--- INFORMATION SUPPLIED ---

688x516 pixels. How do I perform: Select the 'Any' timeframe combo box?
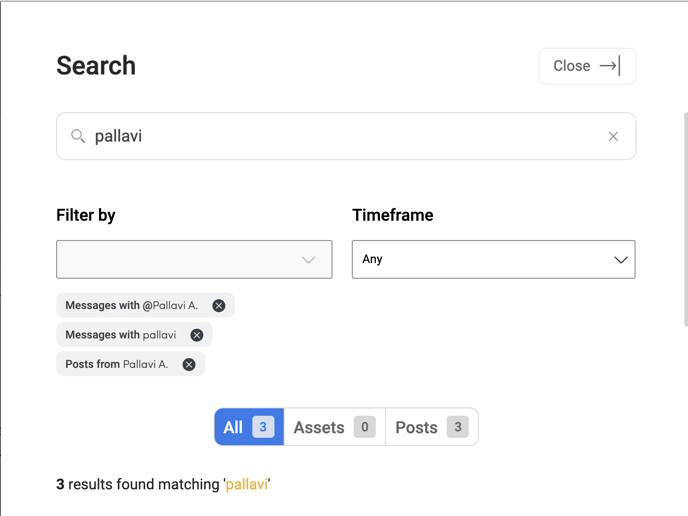click(x=494, y=259)
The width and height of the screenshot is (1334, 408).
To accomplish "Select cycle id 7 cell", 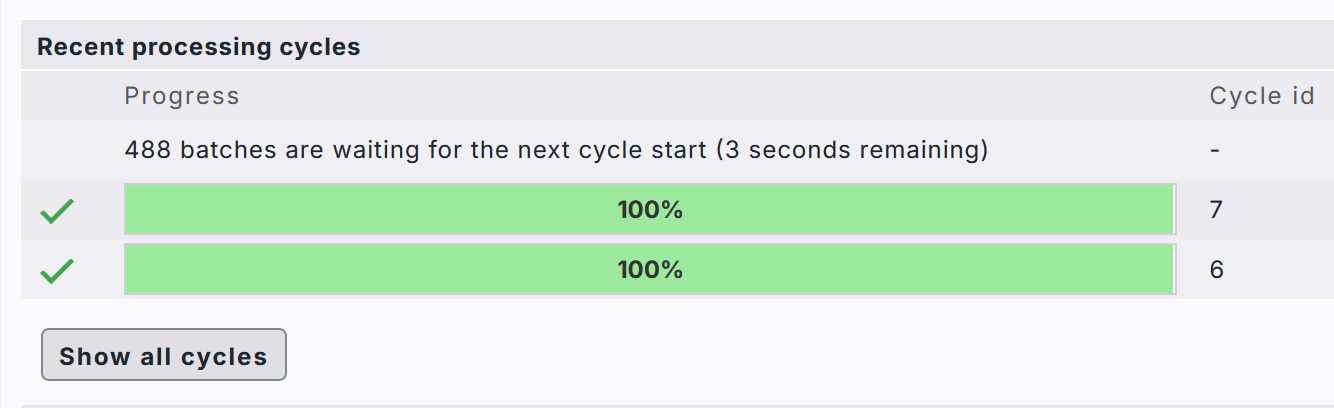I will point(1216,210).
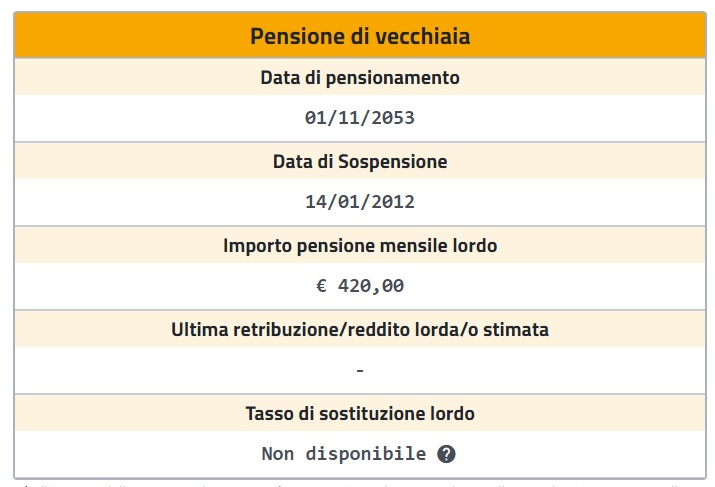This screenshot has height=487, width=715.
Task: Click the Importo pensione mensile lordo label
Action: [x=360, y=245]
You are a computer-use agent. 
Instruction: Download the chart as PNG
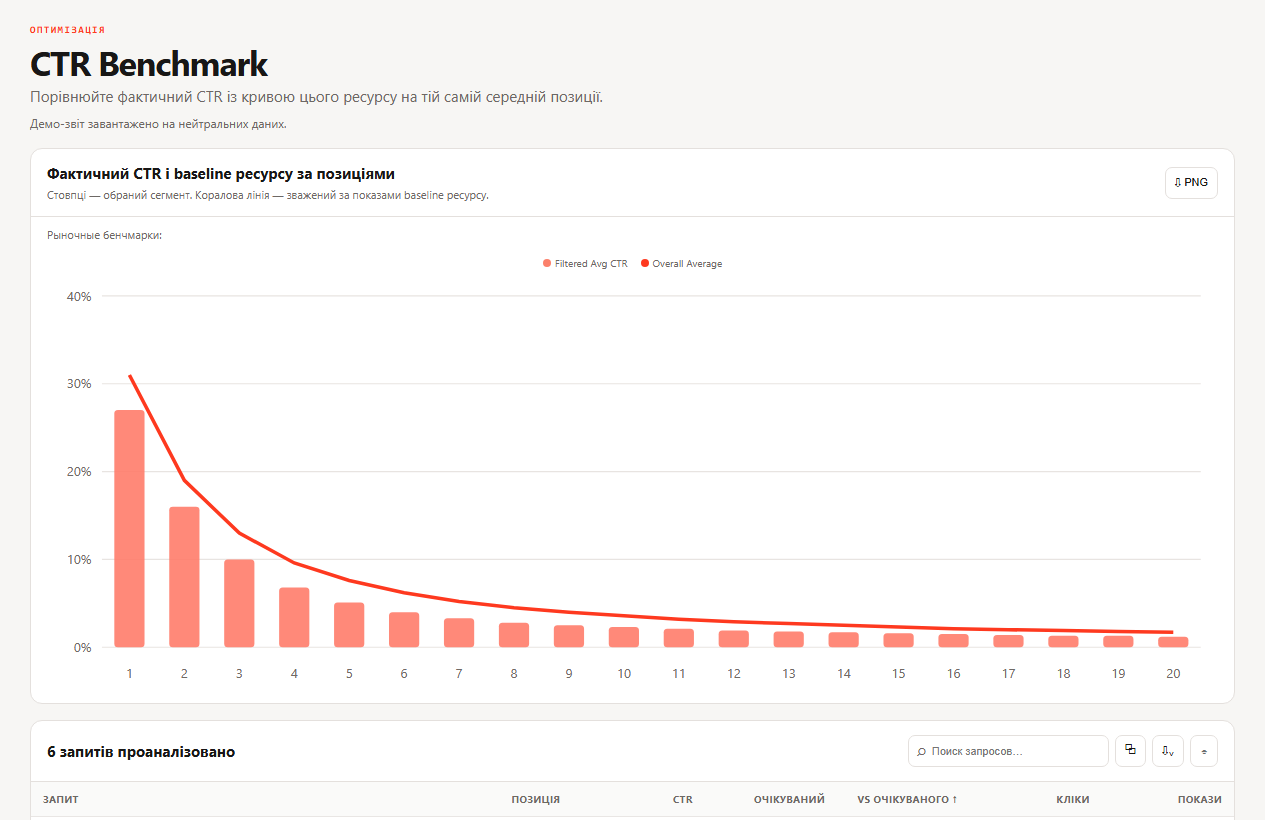point(1191,183)
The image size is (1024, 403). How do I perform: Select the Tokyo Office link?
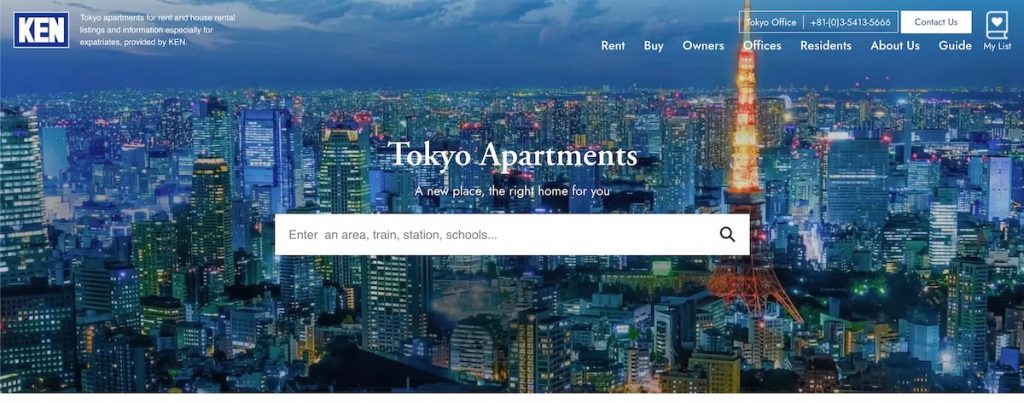[x=771, y=22]
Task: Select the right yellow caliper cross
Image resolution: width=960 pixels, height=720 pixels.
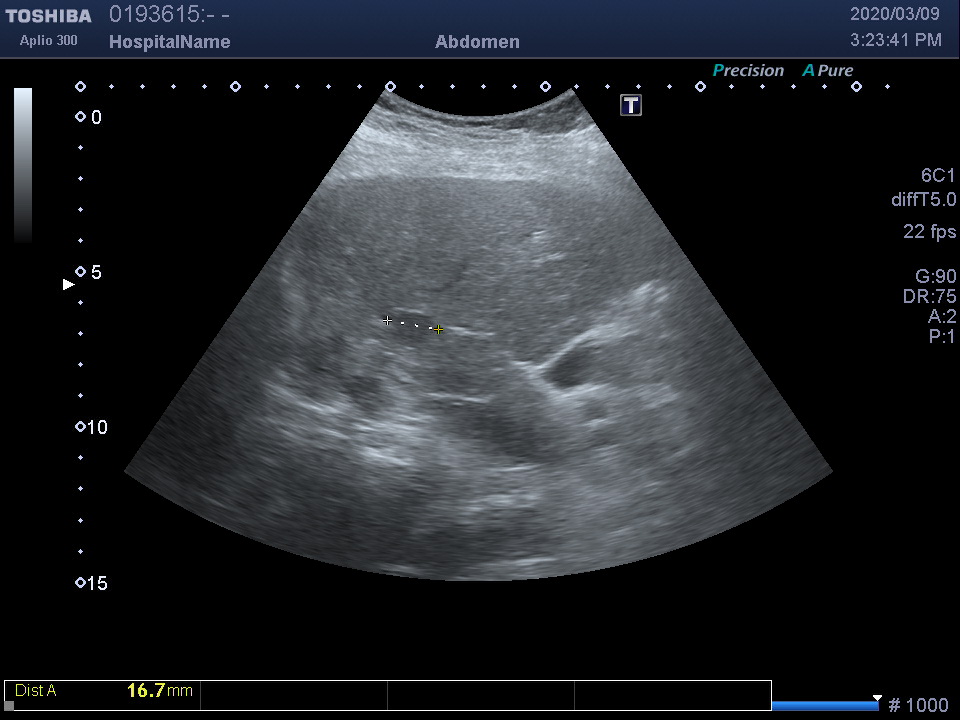Action: point(439,329)

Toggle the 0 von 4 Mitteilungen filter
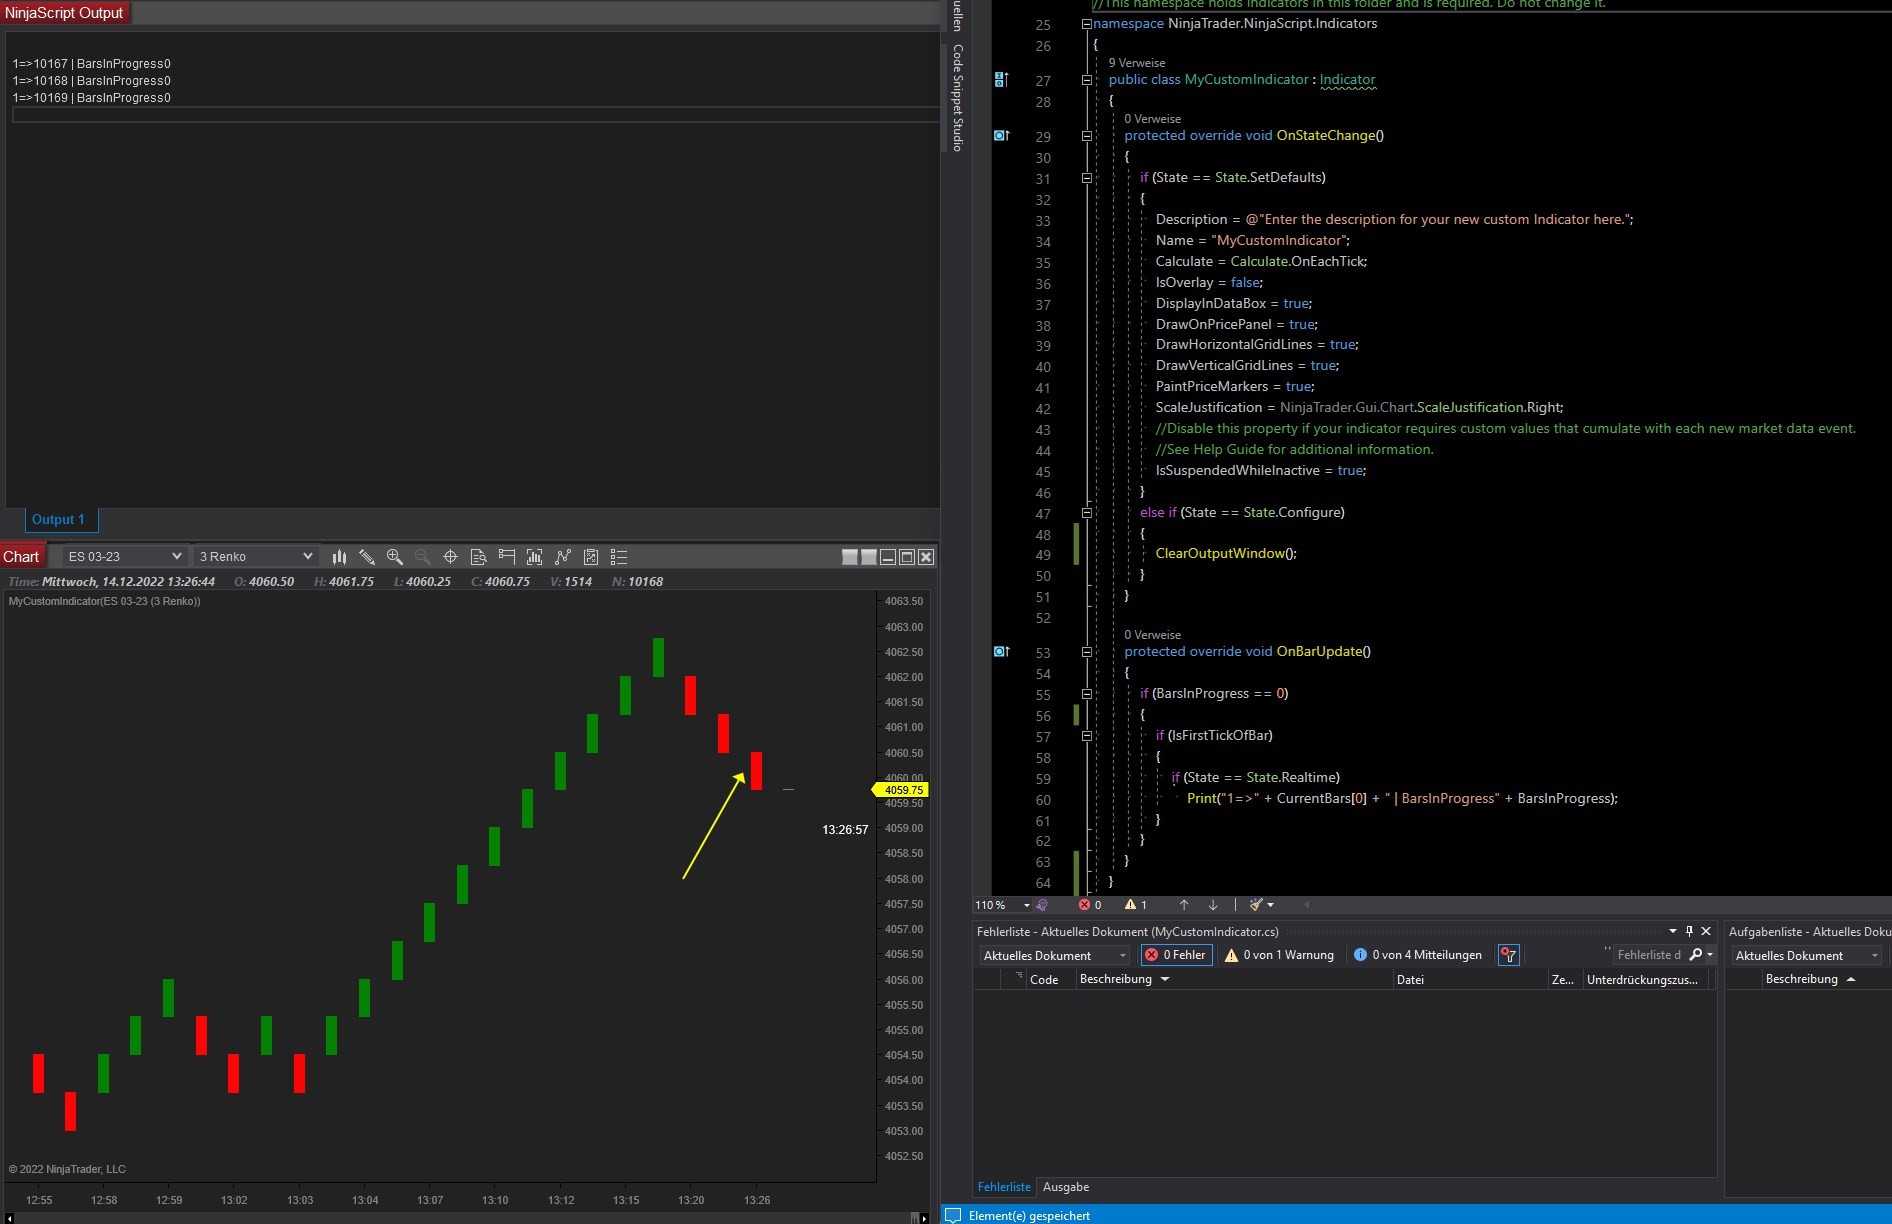(x=1417, y=955)
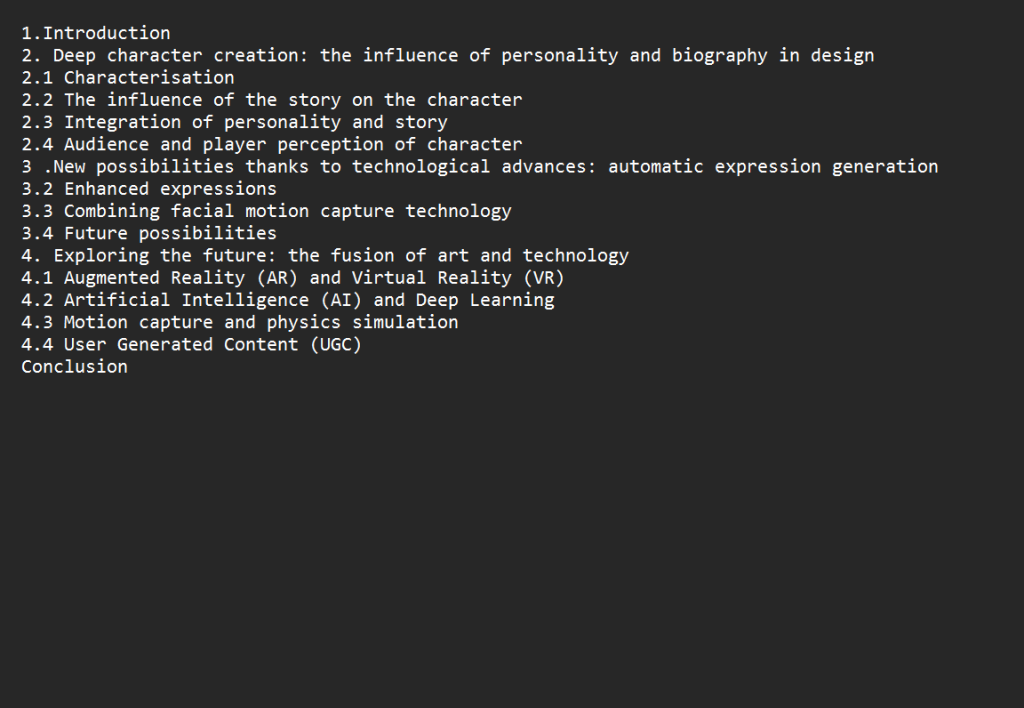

---

▶ [WRITTEN EXERCISE]
Reproduce the records starting at the first line and stopping after the line that contains "click(x=494, y=259)". Omit the pictures.

▶ [SOLUTION FOR THIS PROBLEM]
688x516 pixels. How do I perform: Select the 'Any' timeframe combo box?
click(x=494, y=259)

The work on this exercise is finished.